Мы видим, что термин «метафизика» оказывается глубоко метафорическим – и к нему сходятся уже не две, а несколько линий логических суждений.

Остановимся теперь подробнее на представлении о метафорическом смысле понятия «метаматематика». К метаматематике относится хорошо известная теорема Гёделя о неполноте. По своему построению это обыкновенная математическая работа, так ее, собственно, и воспринимают математики. Но в то же время эта теорема имеет и очень глубокий философский смысл. Из этой теоремы следует, что мышление людей существенно богаче его дедуктивной формы и что нельзя, основываясь на формальной логике, построить компьютерный искусственный интеллект. Все это очень хорошо рассмотрено в небольшой книге Э. Нагеля и Дж. Ньюмена[4]. Теорема Гёделя позволяет понять и принципиальный характер тех трудностей, с которыми пришлось столкнуться физикам при их попытках слишком строго формализовать свои построения, – трудности здесь лежат, видимо, не только и не столько в самой природе внешнего мира, сколько в природе нашего мышления. Этот вопрос до сих пор остается недостаточно изученным[5].

Итак, мы видим, что к термину «метаматематика» сходятся по крайней мере две логических нити суждений. И если кто-то воспринимает только одну из них, то это вызывает, по крайней мере, недоумение. Но вот в статье Ф. Лифшица «Решение, не отвечающее серьезной задаче»[6], мы находим следующие слова, направленные против понятия «метанаука»:

«По точному смыслу этого термина (а также по исторической аналогии с аристотелевой „Метафизикой“) эта наука должна означать нечто, оказывающееся позади, пребывающее вне, за пределами обычной науки». Не есть ли это как раз явный пример игнорирования языковой метафоричности?

Если мышление человека действительно богаче его дедуктивной формы, то язык людей должен обладать средствами, позволяющими передавать это богатство. Мы уже не раз высказывали суждение о том, что многозначность языка, его полиморфизм есть средство, позволяющее преодолеть гёделевскую трудность в логической структуре нашего речевого поведения[7]. Метафора есть лишь одно из средств, с помощью которого этот полиморфизм проявляется.

Обратимся теперь, наконец, к принципу дополнительности Бора. Согласно этому принципу, в процессе описания мира для воспроизведения целостности объекта необходимо применять взаимоисключающие «дополнительные» классы понятий, каждый из которых порождает свою логически непротиворечивую линию суждений, но которые оказываются взаимно логически несовместимыми. Не есть ли все это просто перенесение метафорического принципа построения суждений в нашем языке на язык физических теорий?

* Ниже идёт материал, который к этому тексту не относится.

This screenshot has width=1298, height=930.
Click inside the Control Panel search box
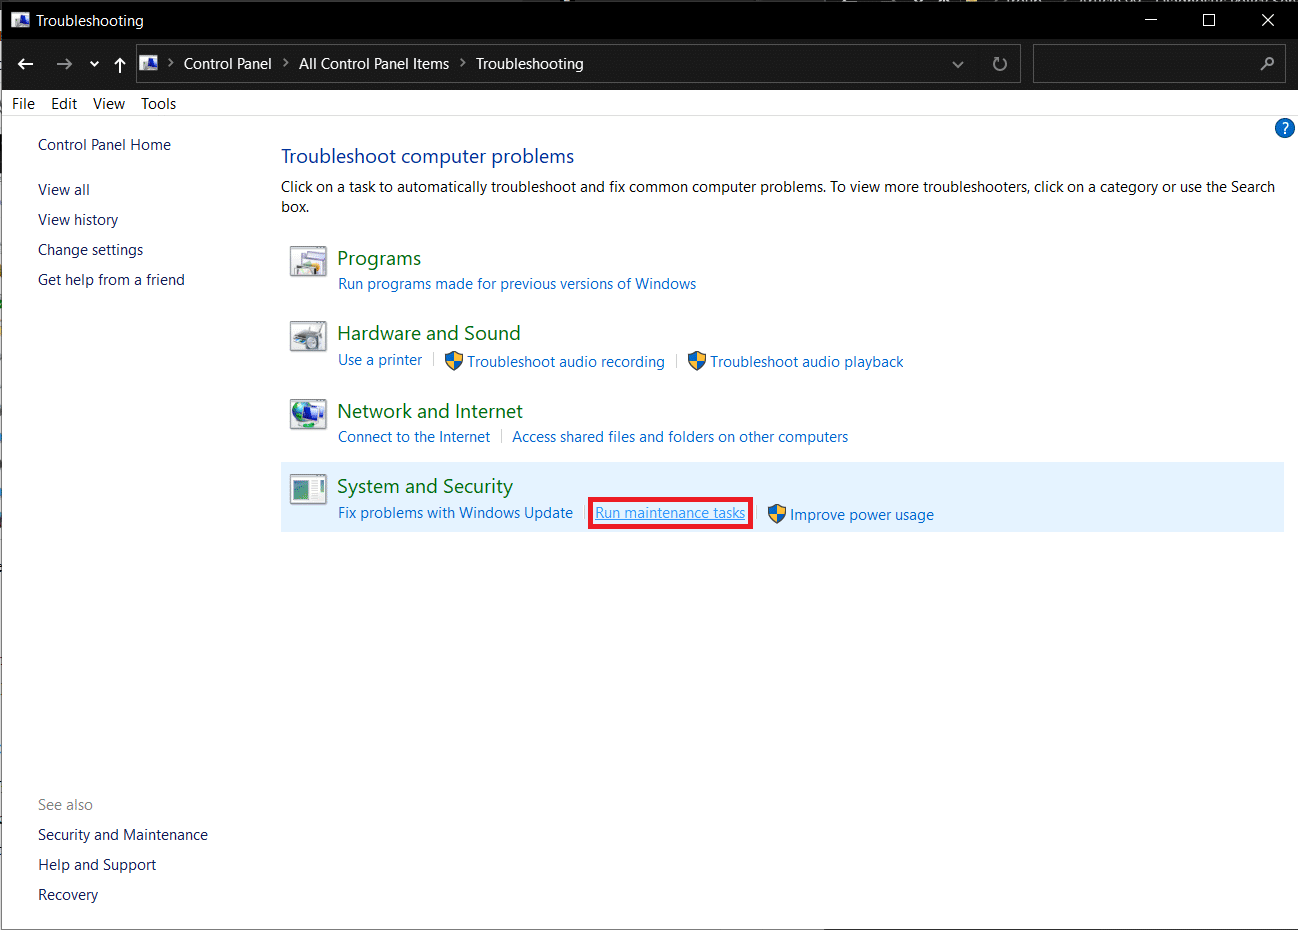tap(1145, 64)
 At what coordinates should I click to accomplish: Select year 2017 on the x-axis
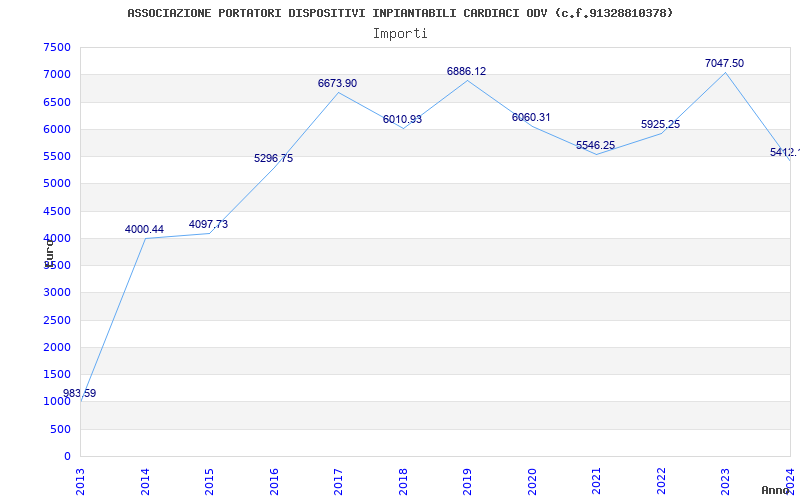[339, 480]
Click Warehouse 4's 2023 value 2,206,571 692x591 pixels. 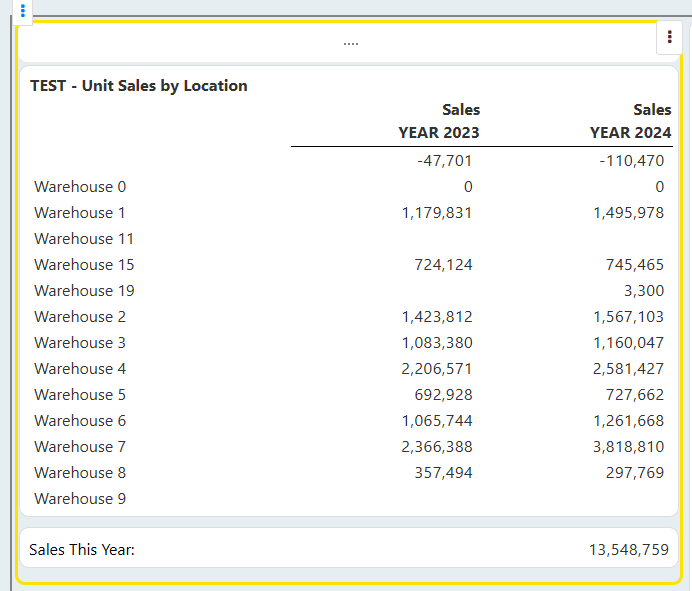coord(436,369)
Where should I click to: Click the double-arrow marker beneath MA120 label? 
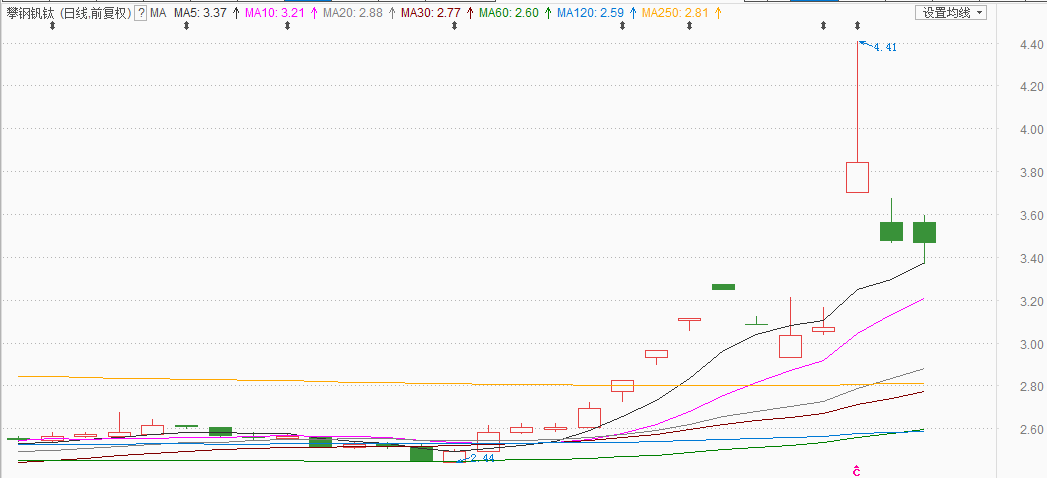(622, 26)
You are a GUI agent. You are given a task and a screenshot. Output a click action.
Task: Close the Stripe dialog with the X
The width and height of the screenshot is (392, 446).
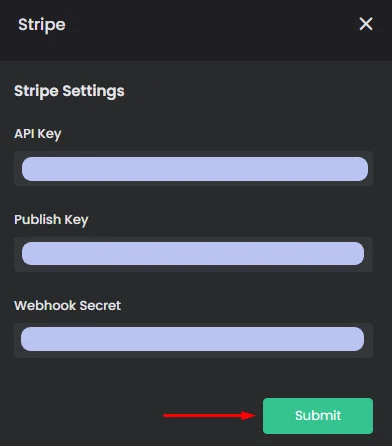366,24
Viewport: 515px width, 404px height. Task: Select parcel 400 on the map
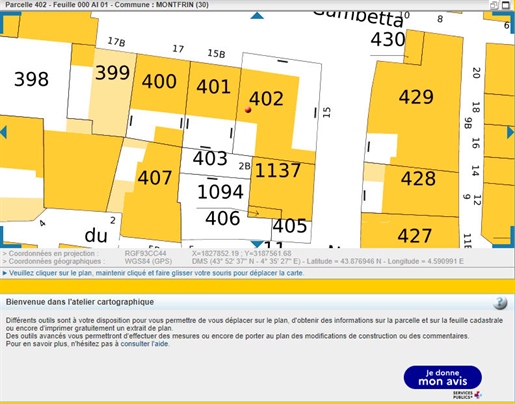[x=159, y=81]
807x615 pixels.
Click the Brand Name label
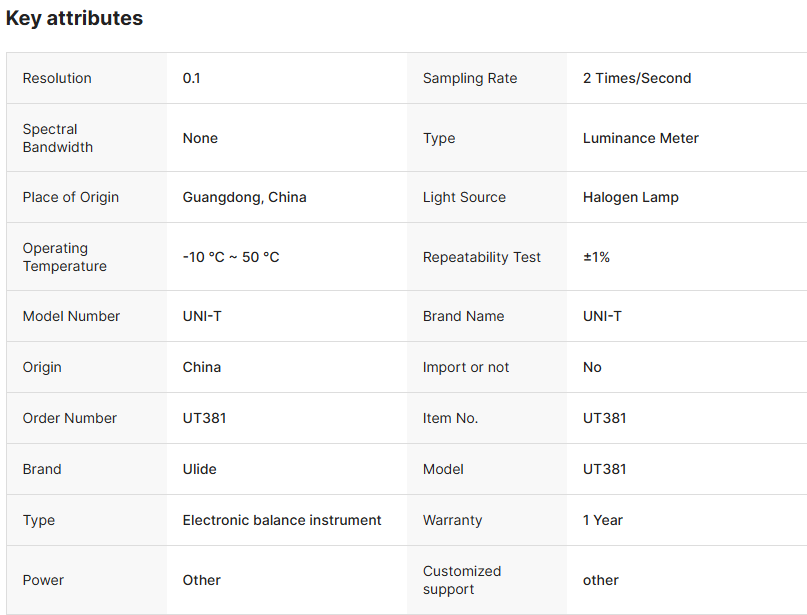point(463,316)
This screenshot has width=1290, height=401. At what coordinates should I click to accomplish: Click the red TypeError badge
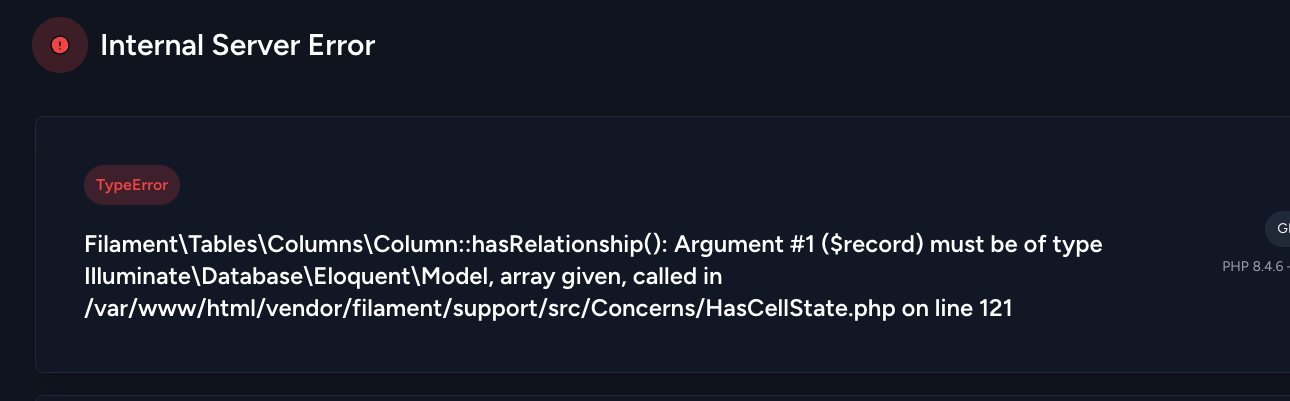point(132,185)
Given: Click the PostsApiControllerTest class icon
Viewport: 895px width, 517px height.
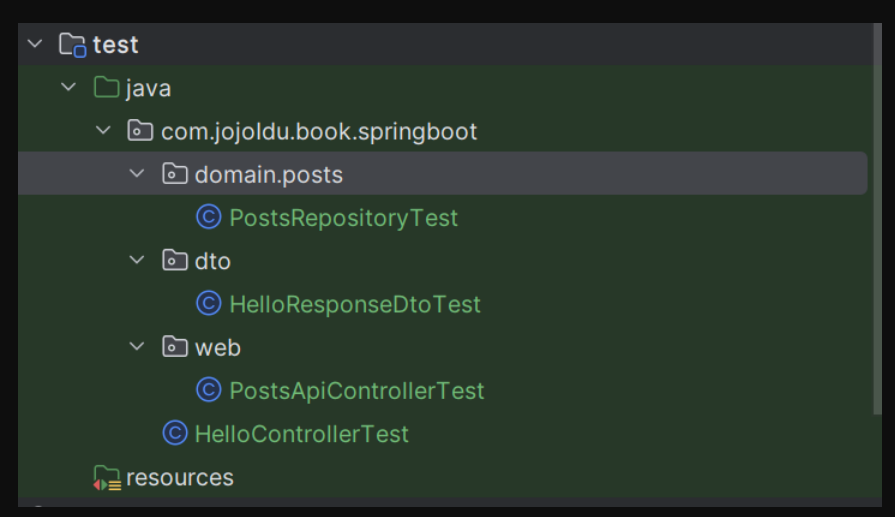Looking at the screenshot, I should 209,390.
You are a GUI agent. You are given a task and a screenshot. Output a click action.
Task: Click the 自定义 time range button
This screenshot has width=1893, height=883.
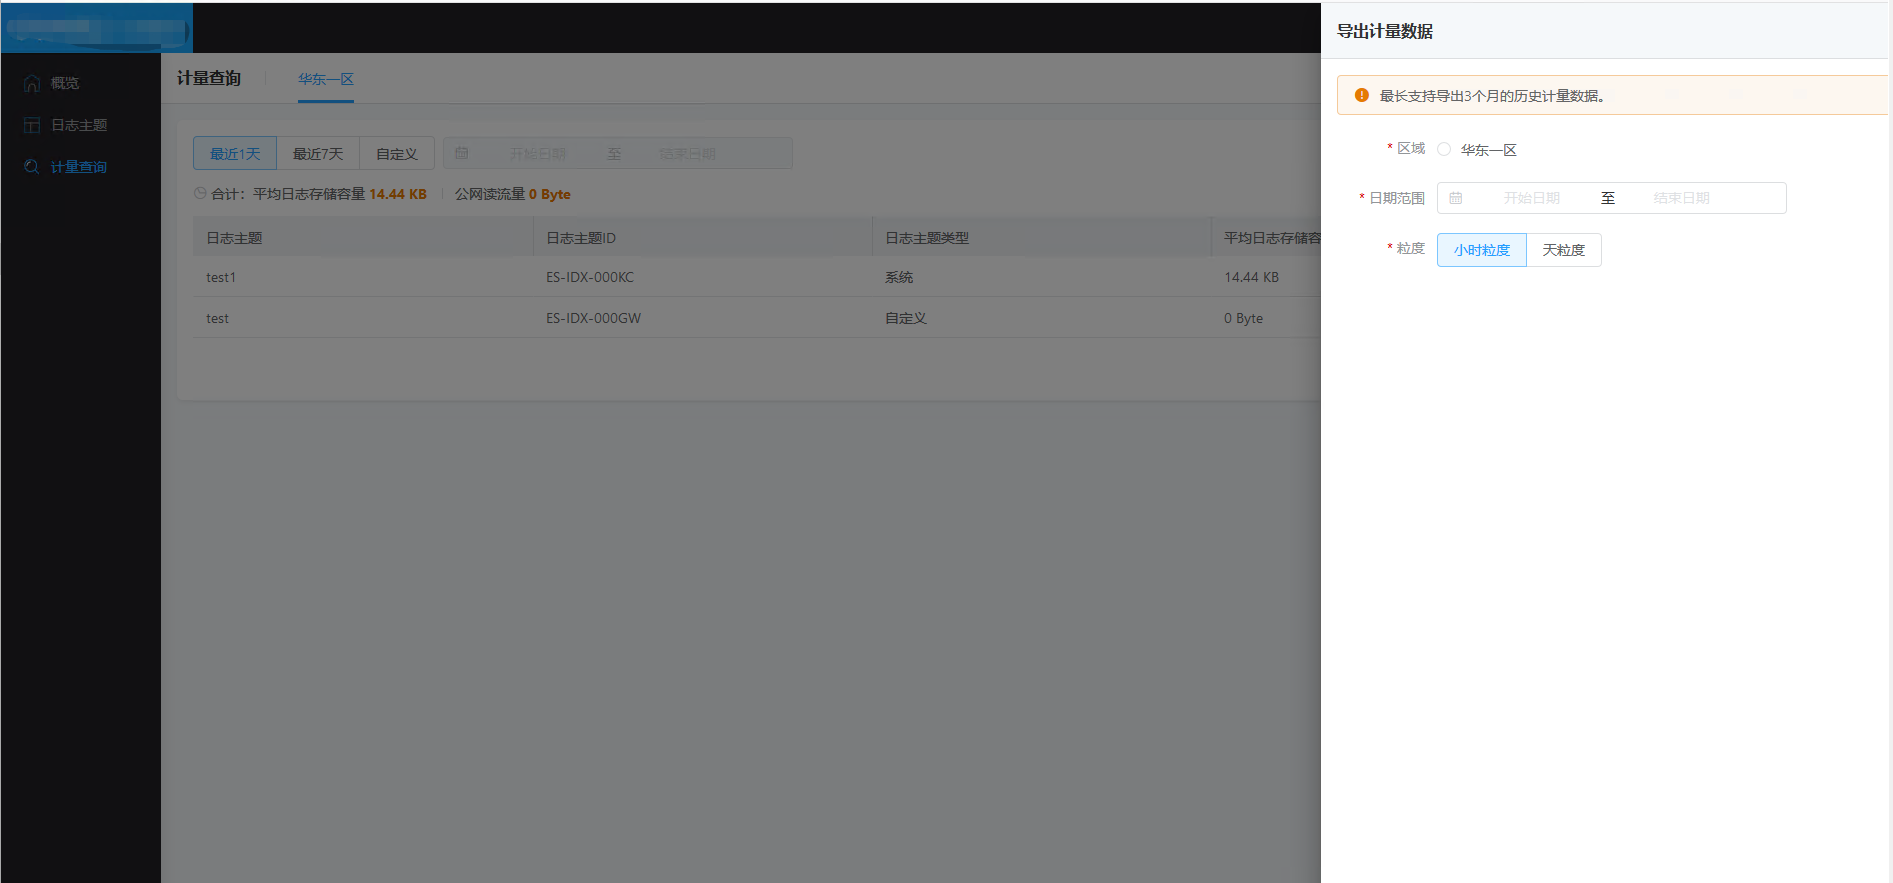point(397,153)
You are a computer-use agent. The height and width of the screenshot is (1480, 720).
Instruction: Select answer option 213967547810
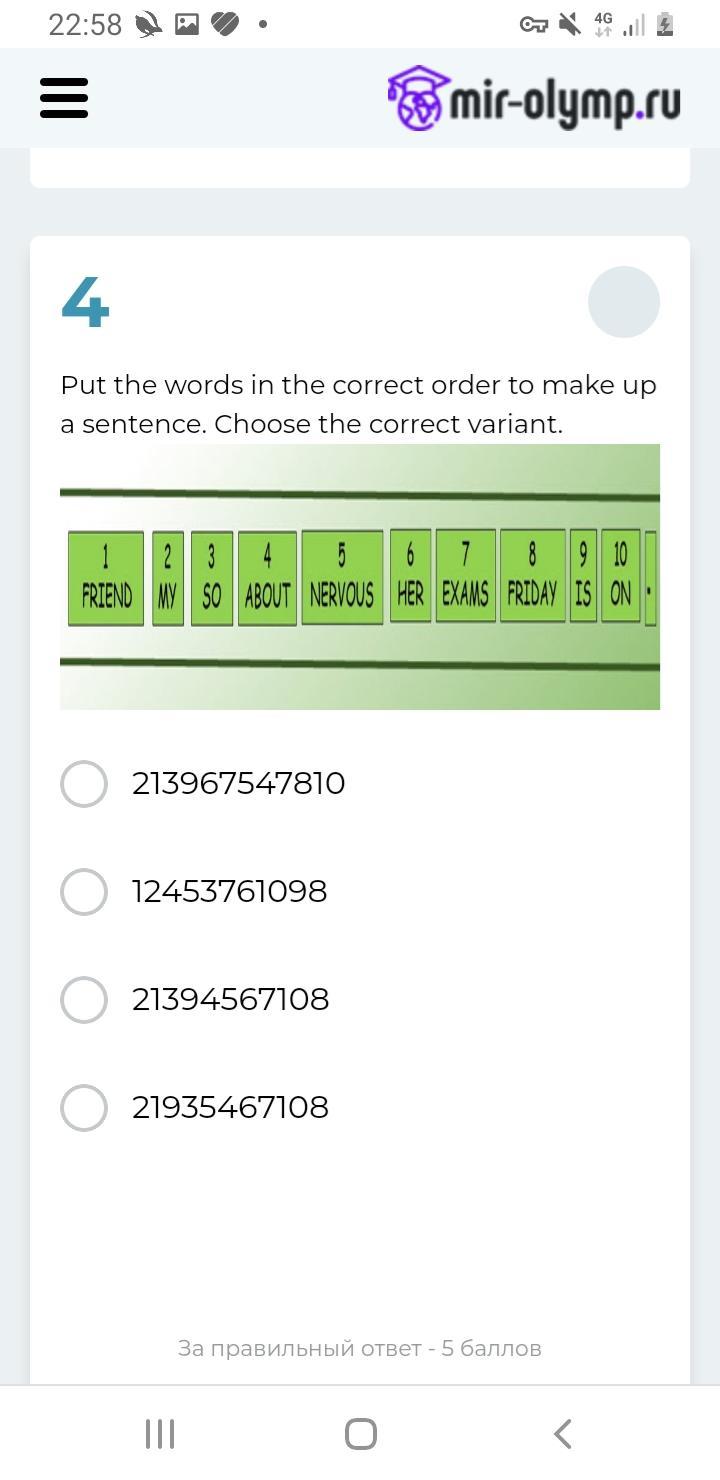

В нашем представлении принцип дополнительности – это просто дальнейшее расширение или, если хотите, усиление и возведение в принцип того приема, который в меньшем масштабе повседневно применяется в нашем речевом поведении. К метафоре мы привыкли и поэтому оказались психологически подготовленными к восприятию принципа дополнительности Бора в большей степени, чем, скажем, к восприятию двузначно-трехзначной логики Рейхенабаха.



[1] См. Language and thught in scghizophrenia. Berkeley, 1944.

[2] См. E.R. Maccormac. Meaning, variance and metaphor. – «British Journal of Philosophy», v. 22, N 2, 1972.

[3] См. Философский словарь. М., 1972.

[4] См. Э. Нагель, Дж. Р. Ньюмен. Теорема Гёделя. М., 1972.

[5] Известным шагом в этом направлении может служить работа: W. Yourgrau. Gӧdel and physical theory. – «Mind», v. N 309. 1969. p. 77-90.

[6] См.: «Вестник статистики», 1973, № 10.

[7] См.: В.В. Налимов, З.М. Мульченко. К вопросу о логико-лингвистическом анализе языка науки. – Проблемы структурной лингвистики. М., 1972.